My 10 year old son is desperate to have a kids section on this site!
He loves reading all the posts i put on - but i know he would prefer a kids section- away from all the adults!

PLEASE THINK ABOUT SETTING ONE UP!? Bev:D
 
Hi Sofaraway,

I did try using this site - but its an american site - so although the information is the same - they all use pumps and slightly different methods and its a bit harder to understand or feel part of - but thankyou anyway! 🙂Bev
 
Hi all!

My 10 year old son is desperate to have a kids section on this site!
He loves reading all the posts i put on - but i know he would prefer a kids section- away from all the adults!

PLEASE THINK ABOUT SETTING ONE UP!? Bev:D

I think it's a great idea Bev but in view of many recent events with forums which lead to chat rooms and subsequently the video or instant messenger, I would be cautious.

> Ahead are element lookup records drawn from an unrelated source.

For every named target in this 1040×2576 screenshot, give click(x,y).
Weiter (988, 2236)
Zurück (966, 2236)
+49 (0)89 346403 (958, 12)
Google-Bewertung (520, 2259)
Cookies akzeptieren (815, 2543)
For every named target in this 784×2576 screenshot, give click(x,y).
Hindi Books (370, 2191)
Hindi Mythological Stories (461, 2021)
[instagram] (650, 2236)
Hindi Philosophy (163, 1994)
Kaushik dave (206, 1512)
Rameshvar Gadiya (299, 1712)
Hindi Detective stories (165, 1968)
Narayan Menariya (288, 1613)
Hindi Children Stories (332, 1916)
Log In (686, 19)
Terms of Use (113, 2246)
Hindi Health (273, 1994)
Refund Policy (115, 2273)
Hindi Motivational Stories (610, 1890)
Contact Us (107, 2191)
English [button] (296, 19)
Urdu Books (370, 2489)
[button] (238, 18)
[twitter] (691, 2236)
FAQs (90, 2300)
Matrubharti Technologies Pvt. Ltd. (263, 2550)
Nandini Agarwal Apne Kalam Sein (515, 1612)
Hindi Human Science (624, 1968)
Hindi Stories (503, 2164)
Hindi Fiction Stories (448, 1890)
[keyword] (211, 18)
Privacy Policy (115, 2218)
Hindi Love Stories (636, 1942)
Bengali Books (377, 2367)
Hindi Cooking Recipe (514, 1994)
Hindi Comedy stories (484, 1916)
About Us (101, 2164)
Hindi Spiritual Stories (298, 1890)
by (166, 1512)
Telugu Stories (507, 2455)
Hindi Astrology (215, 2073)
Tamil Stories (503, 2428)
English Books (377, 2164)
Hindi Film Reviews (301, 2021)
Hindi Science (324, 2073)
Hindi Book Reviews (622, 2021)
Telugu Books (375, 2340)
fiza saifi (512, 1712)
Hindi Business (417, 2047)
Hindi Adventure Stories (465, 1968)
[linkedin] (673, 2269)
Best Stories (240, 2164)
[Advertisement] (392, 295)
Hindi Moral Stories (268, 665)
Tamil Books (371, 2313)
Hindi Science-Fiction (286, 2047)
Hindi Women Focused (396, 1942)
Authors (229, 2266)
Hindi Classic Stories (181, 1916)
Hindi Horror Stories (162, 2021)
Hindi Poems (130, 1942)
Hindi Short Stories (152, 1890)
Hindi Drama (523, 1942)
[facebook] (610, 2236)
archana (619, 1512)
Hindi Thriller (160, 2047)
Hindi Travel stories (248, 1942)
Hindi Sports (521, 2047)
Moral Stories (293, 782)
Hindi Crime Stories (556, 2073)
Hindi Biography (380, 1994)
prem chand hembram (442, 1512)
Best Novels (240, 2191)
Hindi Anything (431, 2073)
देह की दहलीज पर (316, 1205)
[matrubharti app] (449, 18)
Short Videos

There are a lot of sikkos out there misusing the internet and having been involved in monitoring a forum to detect these I couldn't believe just how sick these users are.
All of us here have a common concern; chatting and seeking informed info on peoples' experiences and ways of coping with diabetes.

I know this must seem negative, but it is only my opinion. Others may view it differently.
I think you parents of youngsters must really want everything possible for them and I have nothing but admiration for the way you are dealing with their obvious frustration.